The initial phase angle for $i=10\sin \omega t+8\cos \omega t$ is
(A) ${\tan }^{-1}\left({\displaystyle \frac{4}{5}}\right)$
(B) ${\tan }^{-1}\left({\displaystyle \frac{5}{4}}\right)$
(C) ${\sin }^{-1}\left({\displaystyle \frac{4}{5}}\right)$
(D) ${90}^0$

Answer 1

Hint: We are given with an equation and are asked to find the initial phase angle for the same. Thus, we will firstly evaluate the equation at time $t=0$ . Then, we will use some basic trigonometric ideas to manipulate the evaluated value and then come up with an answer.

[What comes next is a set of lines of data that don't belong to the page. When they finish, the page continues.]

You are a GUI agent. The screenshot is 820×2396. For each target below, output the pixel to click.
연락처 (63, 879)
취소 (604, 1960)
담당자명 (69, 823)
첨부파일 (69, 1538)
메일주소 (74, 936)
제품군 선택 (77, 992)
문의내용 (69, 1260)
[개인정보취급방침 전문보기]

Complete Step By Step Solution
Here, The given equation is,
 $i=10\sin \omega t+8\cos \omega t$
Now, For the initial value, we take time $t=0$
Taking here, we get
 $i=10\sin \left(0\right)+8\cos \left(0\right)$
We know,
 $\sin \left(0\right)=0$ And $\cos \left(0\right)=1$
Thus, we get
 $i=8\left(1\right)$
Further, we get
 $i=8$
Now,
 $i_o=\sqrt{{\left(10\right)}^2+{\left(8\right)}^2}$
Further, we get
 $i_o=\sqrt{164}$
Where, $i_o$ is the amplitude of the motion.
Now,
As per the generic equation of such motion,
 $i=i_o\sin \left(\omega t+\varphi \right)$
For time $t=0$ ,
 $i=i_0\sin \varphi$
Then, we get
 $\sin \varphi ={\displaystyle \frac{i}{i_o}}$
Thus, we get
 $\sin \varphi ={\displaystyle \frac{8}{\sqrt{164}}}$
Thus,
 $\tan \varphi ={\displaystyle \frac{8}{\sqrt{164-64}}}$
Thus,
 $\tan \varphi ={\displaystyle \frac{8}{10}}$
Thus,
 $\tan \varphi ={\displaystyle \frac{4}{5}}$
Hence, we get
 $\varphi ={\tan }^{-1}\left({\displaystyle \frac{4}{5}}\right)$
Hence, the correct option is (A).

Note
We have converted the sine function to a tangent one as all the given options are in the same format. We used basic trigonometry for conversion. One should not confuse it to be a given parameter.